▸ **DATA IN THIS EXERCISE**
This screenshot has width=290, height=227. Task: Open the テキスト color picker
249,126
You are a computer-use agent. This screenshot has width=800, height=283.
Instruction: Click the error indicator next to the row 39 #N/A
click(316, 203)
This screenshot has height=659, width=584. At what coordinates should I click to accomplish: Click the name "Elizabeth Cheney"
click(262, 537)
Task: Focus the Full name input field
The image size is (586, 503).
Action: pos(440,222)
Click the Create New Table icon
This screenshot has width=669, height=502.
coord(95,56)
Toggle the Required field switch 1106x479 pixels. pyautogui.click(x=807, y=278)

---

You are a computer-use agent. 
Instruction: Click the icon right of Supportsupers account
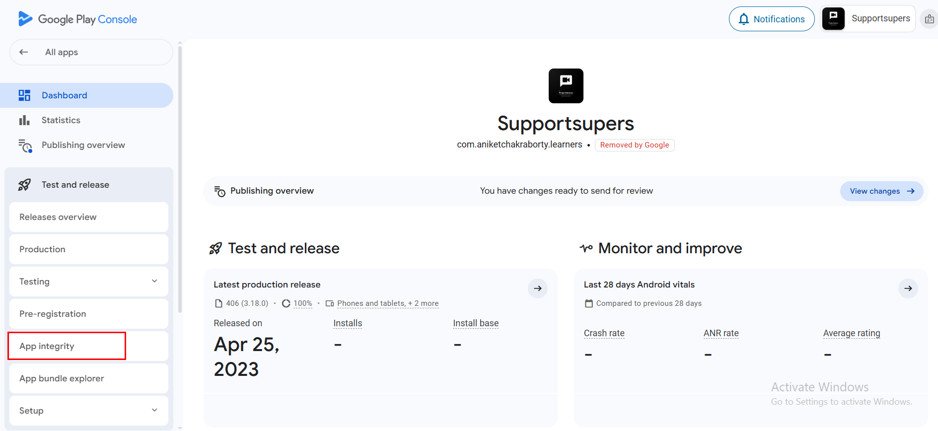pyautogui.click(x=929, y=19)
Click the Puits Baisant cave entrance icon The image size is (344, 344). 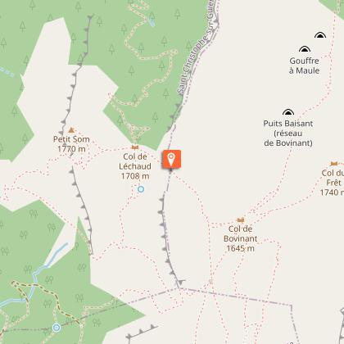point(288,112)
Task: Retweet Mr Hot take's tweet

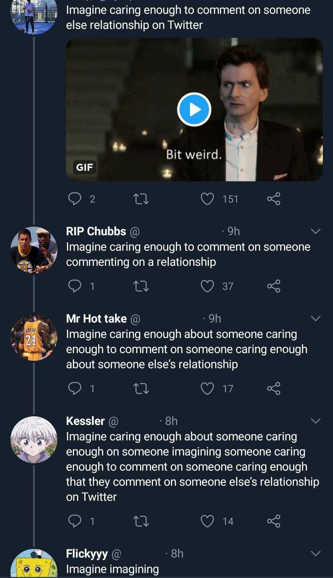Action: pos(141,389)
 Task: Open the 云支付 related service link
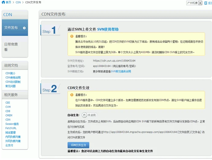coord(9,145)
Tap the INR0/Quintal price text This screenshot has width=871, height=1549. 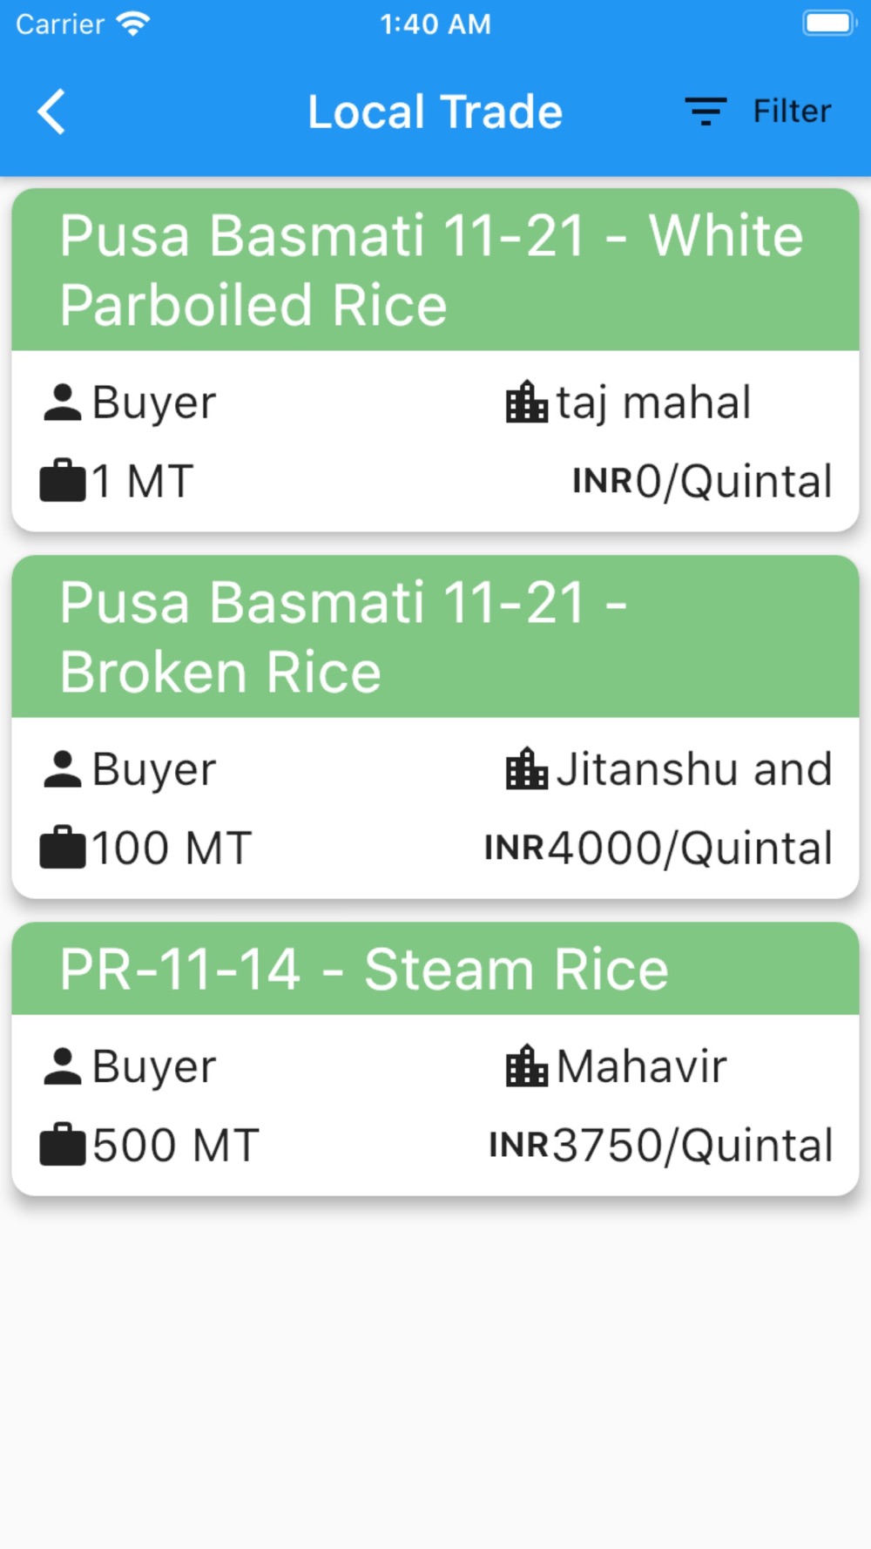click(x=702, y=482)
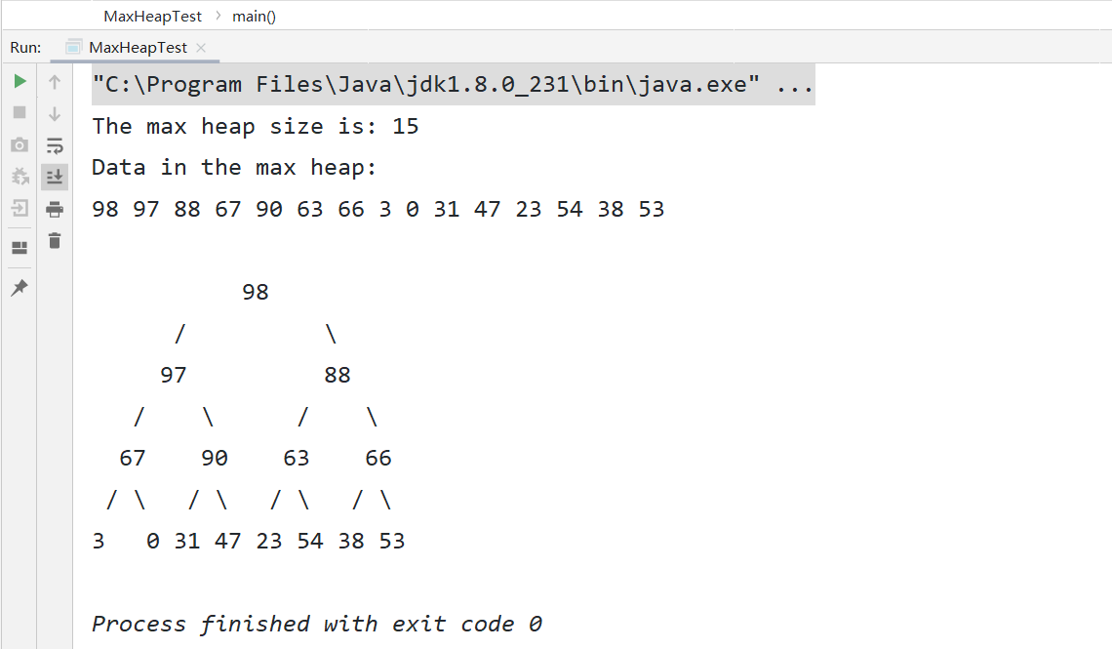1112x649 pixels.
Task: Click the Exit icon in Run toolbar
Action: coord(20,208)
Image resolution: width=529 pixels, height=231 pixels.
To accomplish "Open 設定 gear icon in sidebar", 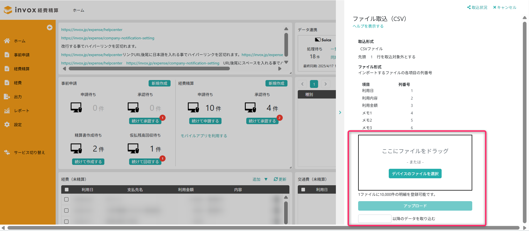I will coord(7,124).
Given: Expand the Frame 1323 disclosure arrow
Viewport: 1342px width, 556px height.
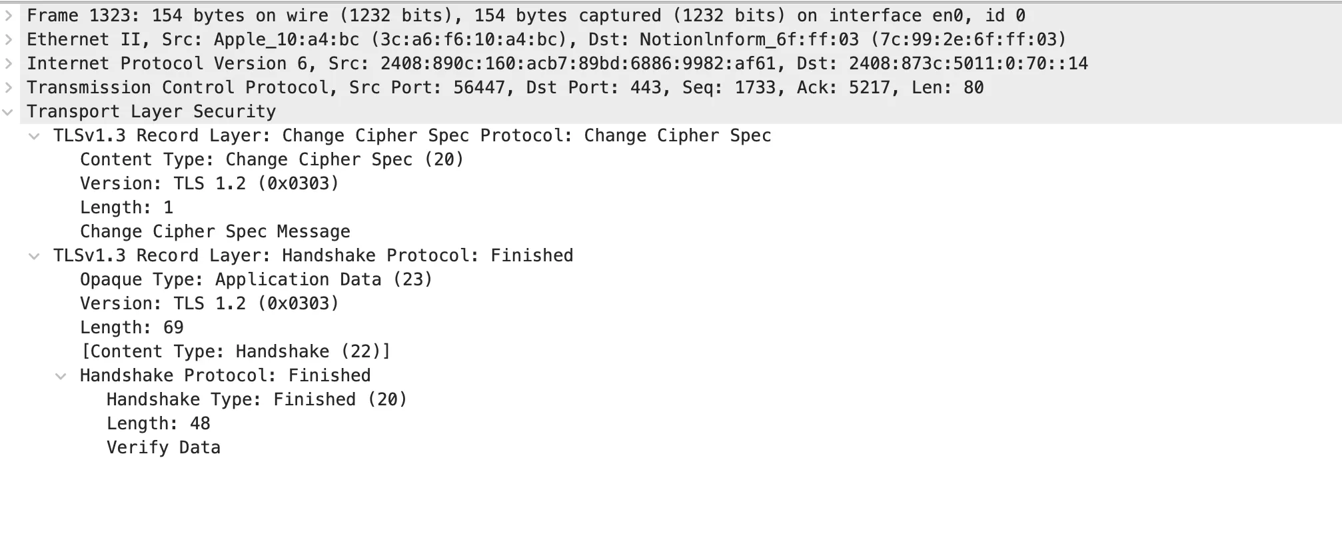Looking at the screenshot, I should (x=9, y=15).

---

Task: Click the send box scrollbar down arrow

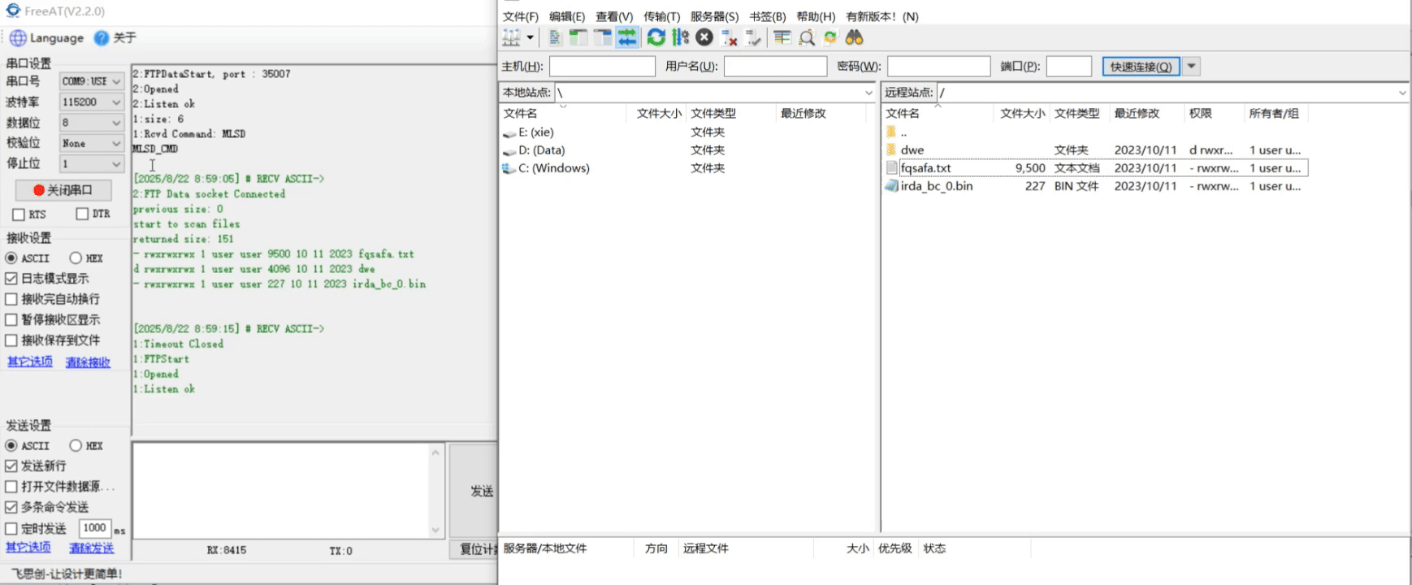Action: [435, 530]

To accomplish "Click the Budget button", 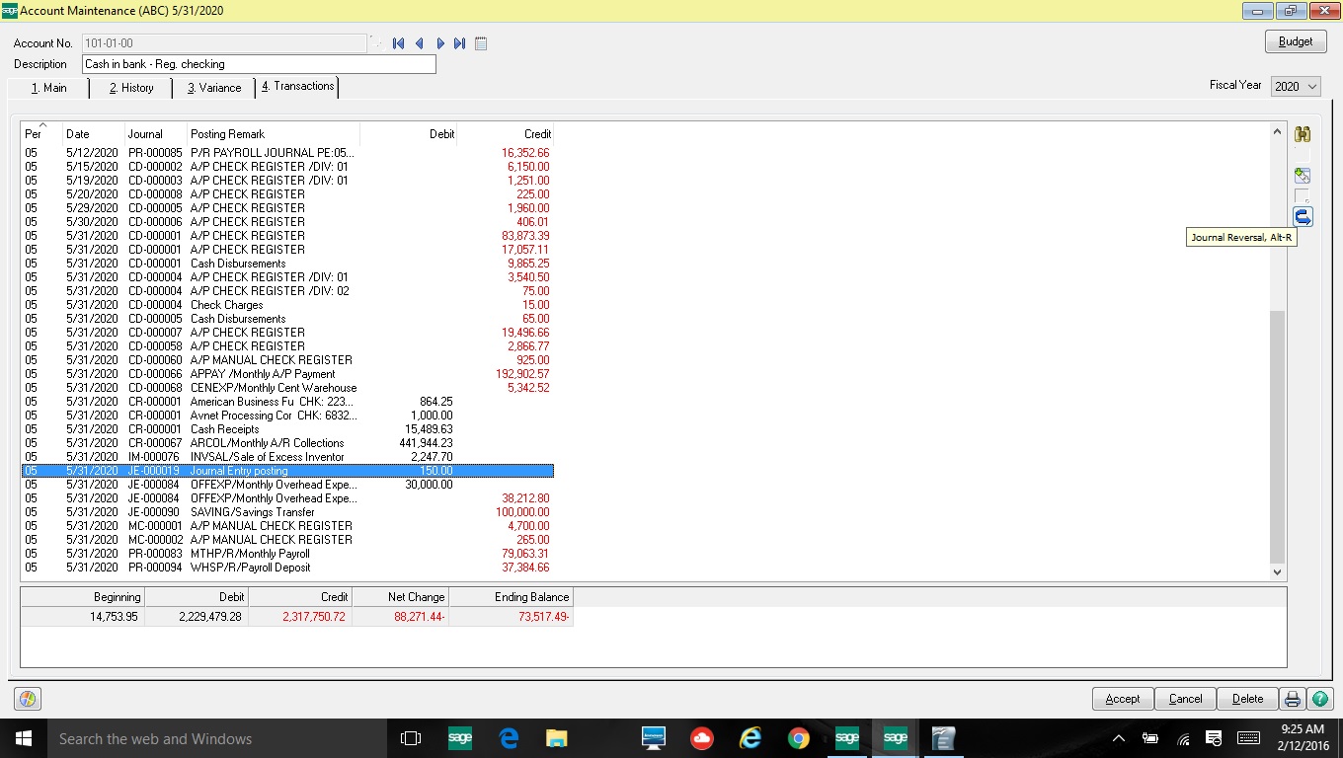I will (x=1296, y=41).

▸ **HOW TO COMPLETE THIS TASK**
Return exactly the lines above from the line that has "This screenshot has width=290, height=227." through the line that has "Toggle the Required", inclusive, and nothing else.

▸ **RESULT**
This screenshot has width=290, height=227. Task: Open the テキスト color picker
249,126
You are a computer-use agent. This screenshot has width=800, height=283.
Instruction: Click the error indicator next to the row 39 #N/A
click(316, 203)
This screenshot has height=659, width=584. At what coordinates should I click to accomplish: Click the name "Elizabeth Cheney"
click(262, 537)
Task: Focus the Full name input field
The image size is (586, 503).
Action: pos(440,222)
Click the Create New Table icon
This screenshot has width=669, height=502.
coord(95,56)
Toggle the Required field switch 1106x479 pixels. pyautogui.click(x=807, y=278)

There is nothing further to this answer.